Solar Cells Made More Efficient


The use of solar cells has been the talk for years now and even used in lots of places to generate electricity. I have heard what a great idea it is and how the energy generated is similar to energy coming from fossil fuels which hold harmful effect on the environment. So why aren’t they used exclusively instead? Well, there are considerable limitations to the current silicon solar cells on market now.

What is wrong with the current widely used solar cells and why perovskites solar cells are better?

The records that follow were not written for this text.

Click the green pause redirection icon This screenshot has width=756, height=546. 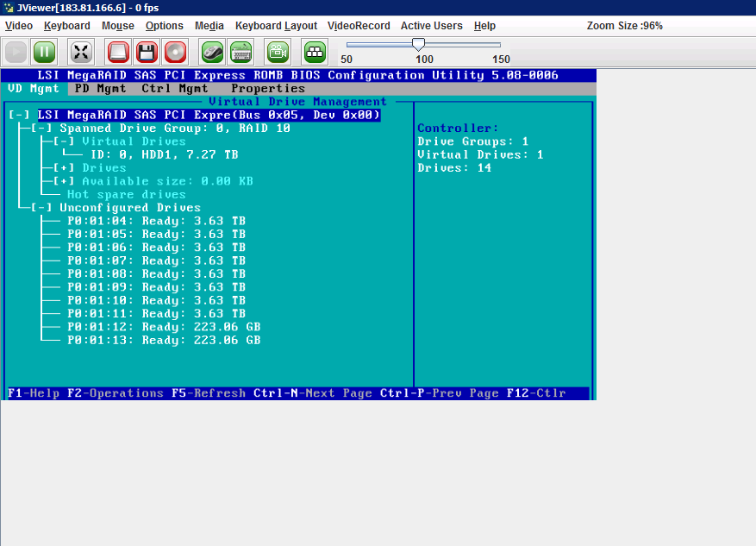point(44,52)
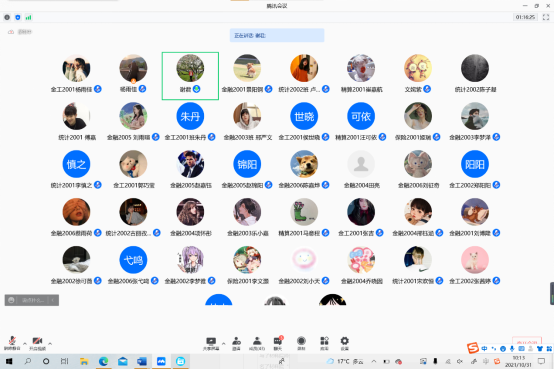Open the members management panel
Viewport: 554px width, 370px height.
click(257, 343)
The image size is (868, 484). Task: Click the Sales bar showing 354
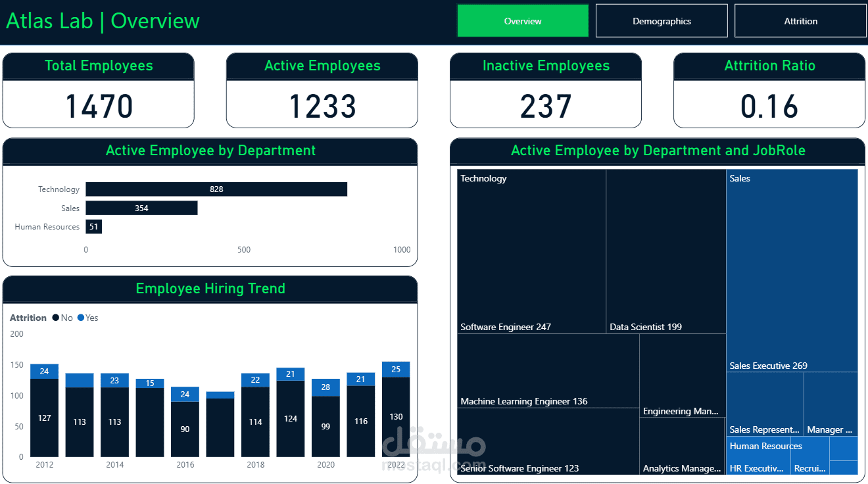(x=141, y=208)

To answer this we have to consider the limitations of silicon solar cells.

Silicon photovoltaic cells are made of matter which is hard to find in its pure form: silicon. The pure is obtained by separating it from silicon dioxide, which is beach sand. Well, sand is found is abundance but the problem arises when silicon needs to be separated. Silicon dioxide has to be melted at very high temperatures inside furnace and the cost of doing so is very high. Also, this adds greenhouse gases in the air. Not exactly helpful when one of the purpose of solar cells are to cut down emissions in the air from generating electricity.

Perovskites on the other hand are made of organic molecules, mostly carbon and hydrogen, which bind with metal such as lead and halogen to form a three dimensional crystal lattice. This can be produced much more cheaply and with few emission in the process.

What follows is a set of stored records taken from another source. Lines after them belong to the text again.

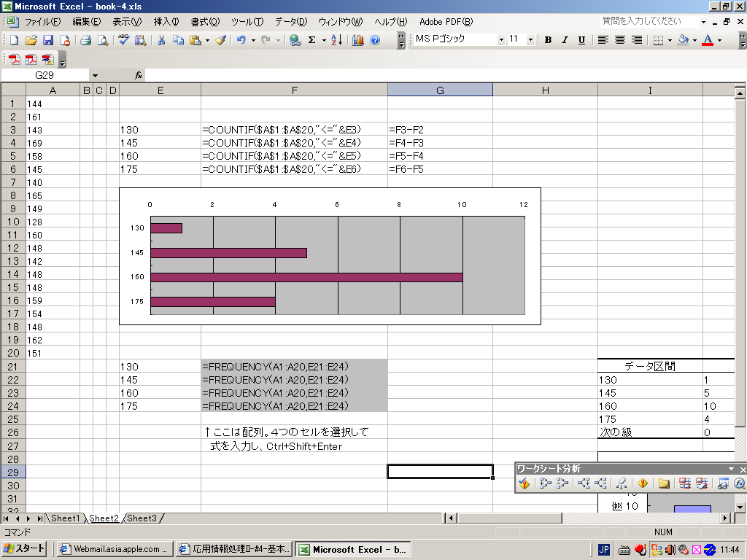Open the font size 11 dropdown
The height and width of the screenshot is (560, 747).
(x=530, y=40)
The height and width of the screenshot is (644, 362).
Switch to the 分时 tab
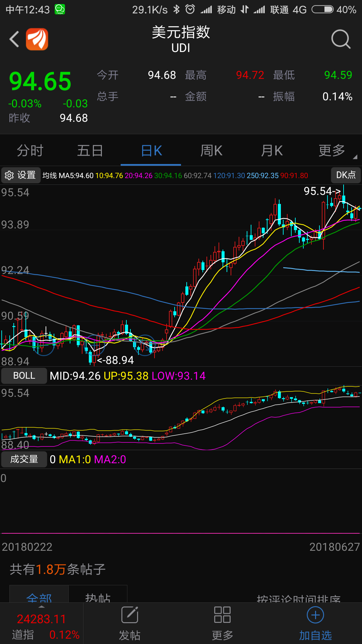pos(30,151)
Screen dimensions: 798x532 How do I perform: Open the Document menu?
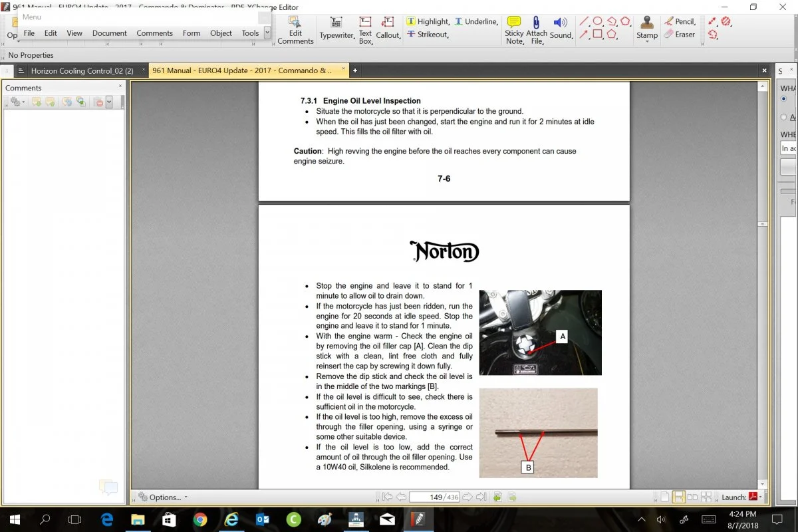click(x=109, y=33)
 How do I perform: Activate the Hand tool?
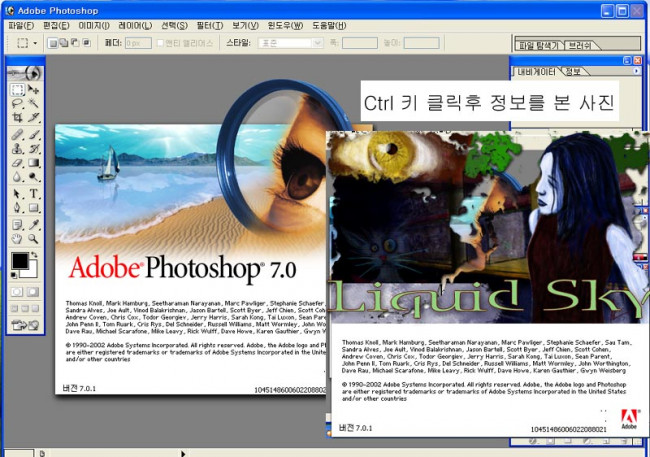tap(17, 238)

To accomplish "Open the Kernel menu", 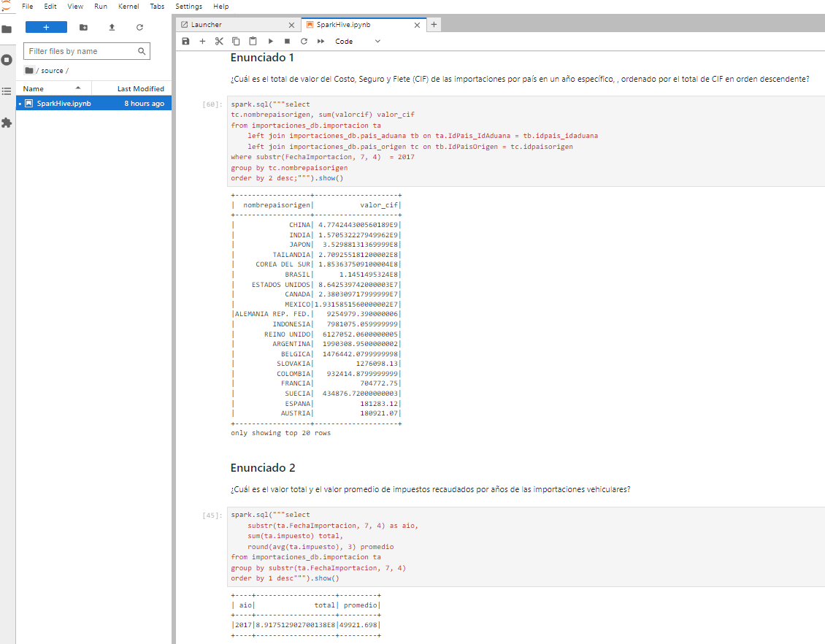I will 128,6.
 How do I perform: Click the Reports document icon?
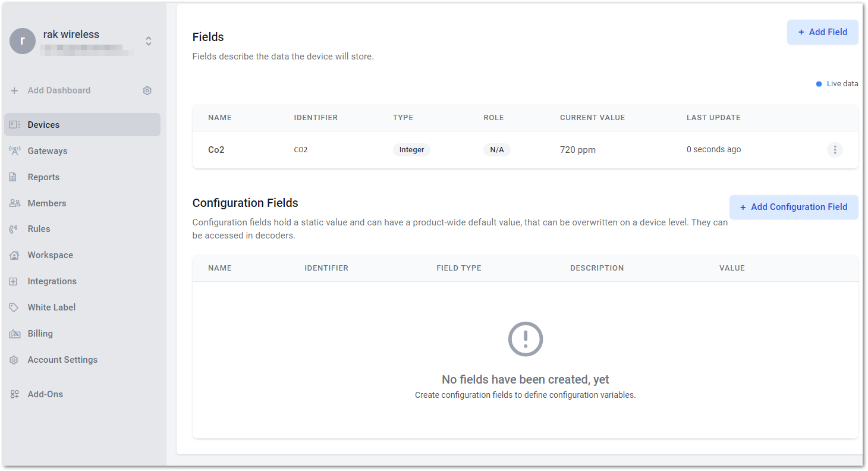[14, 177]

The other problem is their size and weight; silicon solar cells have to be of flat and placed in large heavy panels to work best. This is expensive and therefore seen mostly on rooftops and huge lands specifically for solar panels to generate electricity.

Perovskites can be manufactured as thin films which can be shaped to fit any surfaces. Since they are thin films they are very light so they can be applied to wearable devices and other appliances.

The third limitation is the power conversion efficiency which has been stuck at 25 percent for many years.

The perovskites produced energy much less when they were first discovered, however, due to the integration of different chemical materials the efficiency has increased greatly. There is potential for the efficiency to get higher still.

There is still research going on perovskites to know how safe they are and how easily they are weathered over years of use. But eventually once perfected they could change how we see solar cells now.